(GIVEN INSTRUCTION 1)
In the snapper fishing post, swap "boat" for "vessel" in the passage starting with "My neighbor and" and going on through "before he retired..", then write out that passage.

━━ DOCUMENT EXTRACT ━━

# 40lb Snapper



## Sharknado

My neighbor and friend was a charter boat captain from Mississippi for 30 years.. He will give me numbers that I can reach in my boat every once and a while. 
This year my son was coming home from college and we were set to hit it opening day.. We had run our pinfish traps for 3 days straight and were ready to hit my best holes. 
The night before my friend walked down to the dock with a old piece of yellow note book paper. He asked if I could run 65 miles out in my boat. I said yes. But had plenty to fish closer. He said run west to this hole and you won't need to go anywhere else.. He made me promise not to share the numbers.. He said it was a homemade spot that he made 15 years ago before he retired..

━━━

(GIVEN INSTRUCTION 2)
Identify each row below that contains the word "computer", and copy every one of those rows in full.

━━ RECORDS TO PROCESS ━━

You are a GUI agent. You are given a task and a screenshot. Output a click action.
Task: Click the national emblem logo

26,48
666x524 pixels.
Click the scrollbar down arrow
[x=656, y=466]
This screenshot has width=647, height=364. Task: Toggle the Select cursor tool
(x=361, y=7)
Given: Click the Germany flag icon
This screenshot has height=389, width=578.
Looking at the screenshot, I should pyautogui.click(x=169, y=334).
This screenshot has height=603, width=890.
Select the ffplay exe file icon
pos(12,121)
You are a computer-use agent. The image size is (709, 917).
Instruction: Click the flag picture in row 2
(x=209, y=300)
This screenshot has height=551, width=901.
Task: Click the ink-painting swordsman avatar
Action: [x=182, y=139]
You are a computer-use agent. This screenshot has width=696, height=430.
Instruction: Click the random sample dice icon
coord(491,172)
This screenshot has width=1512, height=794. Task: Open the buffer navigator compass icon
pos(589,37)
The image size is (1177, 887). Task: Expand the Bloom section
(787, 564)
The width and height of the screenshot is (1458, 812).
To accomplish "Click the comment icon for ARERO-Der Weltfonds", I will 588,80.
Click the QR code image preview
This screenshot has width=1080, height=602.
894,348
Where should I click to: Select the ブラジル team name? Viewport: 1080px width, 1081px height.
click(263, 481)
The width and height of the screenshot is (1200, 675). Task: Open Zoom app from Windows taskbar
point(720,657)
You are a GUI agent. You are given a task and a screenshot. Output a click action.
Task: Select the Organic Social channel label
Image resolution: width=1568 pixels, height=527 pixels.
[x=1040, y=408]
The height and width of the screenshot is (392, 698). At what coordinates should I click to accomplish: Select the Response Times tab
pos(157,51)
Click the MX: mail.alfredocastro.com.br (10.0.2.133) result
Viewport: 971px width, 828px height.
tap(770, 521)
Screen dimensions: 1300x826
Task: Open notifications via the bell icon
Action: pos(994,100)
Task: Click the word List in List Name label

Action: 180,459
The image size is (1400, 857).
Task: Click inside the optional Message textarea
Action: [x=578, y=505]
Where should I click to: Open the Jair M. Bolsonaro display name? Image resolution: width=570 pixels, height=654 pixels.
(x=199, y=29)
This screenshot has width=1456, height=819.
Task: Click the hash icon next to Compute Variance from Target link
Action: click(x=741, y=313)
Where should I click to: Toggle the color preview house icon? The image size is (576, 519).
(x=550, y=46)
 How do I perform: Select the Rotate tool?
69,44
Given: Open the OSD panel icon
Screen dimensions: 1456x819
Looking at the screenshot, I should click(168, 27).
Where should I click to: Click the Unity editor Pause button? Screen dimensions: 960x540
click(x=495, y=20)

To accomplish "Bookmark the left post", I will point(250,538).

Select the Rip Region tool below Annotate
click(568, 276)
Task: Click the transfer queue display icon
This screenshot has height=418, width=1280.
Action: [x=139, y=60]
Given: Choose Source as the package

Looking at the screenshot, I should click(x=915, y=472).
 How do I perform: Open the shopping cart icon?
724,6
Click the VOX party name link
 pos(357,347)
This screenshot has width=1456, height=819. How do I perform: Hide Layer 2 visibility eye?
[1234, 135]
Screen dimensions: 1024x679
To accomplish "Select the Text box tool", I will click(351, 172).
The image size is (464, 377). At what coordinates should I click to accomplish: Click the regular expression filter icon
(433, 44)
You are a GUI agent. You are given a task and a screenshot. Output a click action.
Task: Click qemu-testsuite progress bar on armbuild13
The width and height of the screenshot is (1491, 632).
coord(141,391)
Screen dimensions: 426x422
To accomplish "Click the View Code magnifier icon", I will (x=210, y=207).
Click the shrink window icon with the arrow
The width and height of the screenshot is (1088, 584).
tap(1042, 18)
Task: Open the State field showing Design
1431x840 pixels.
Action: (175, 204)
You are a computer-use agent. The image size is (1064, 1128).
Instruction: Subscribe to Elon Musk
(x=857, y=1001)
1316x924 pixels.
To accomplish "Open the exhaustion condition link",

━━━

(PROBLEM SOLUTION 1)
My neighbor and friend was a charter vessel captain from Mississippi for 30 years.. He will give me numbers that I can reach in my vessel every once and a while. 
This year my son was coming home from college and we were set to hit it opening day.. We had run our pinfish traps for 3 days straight and were ready to hit my best holes. 
The night before my friend walked down to the dock with a old piece of yellow note book paper. He asked if I could run 65 miles out in my vessel. I said yes. But had plenty to fish closer. He said run west to this hole and you won't need to go anywhere else.. He made me promise not to share the numbers.. He said it was a homemade spot that he made 15 years ago before he retired..

(PROBLEM SOLUTION 2)
You are a computer-use agent. The image size is (709, 917).
You are a computer-use agent. This screenshot has width=696, height=430.
You are a computer-use agent. The image size is (1064, 1128).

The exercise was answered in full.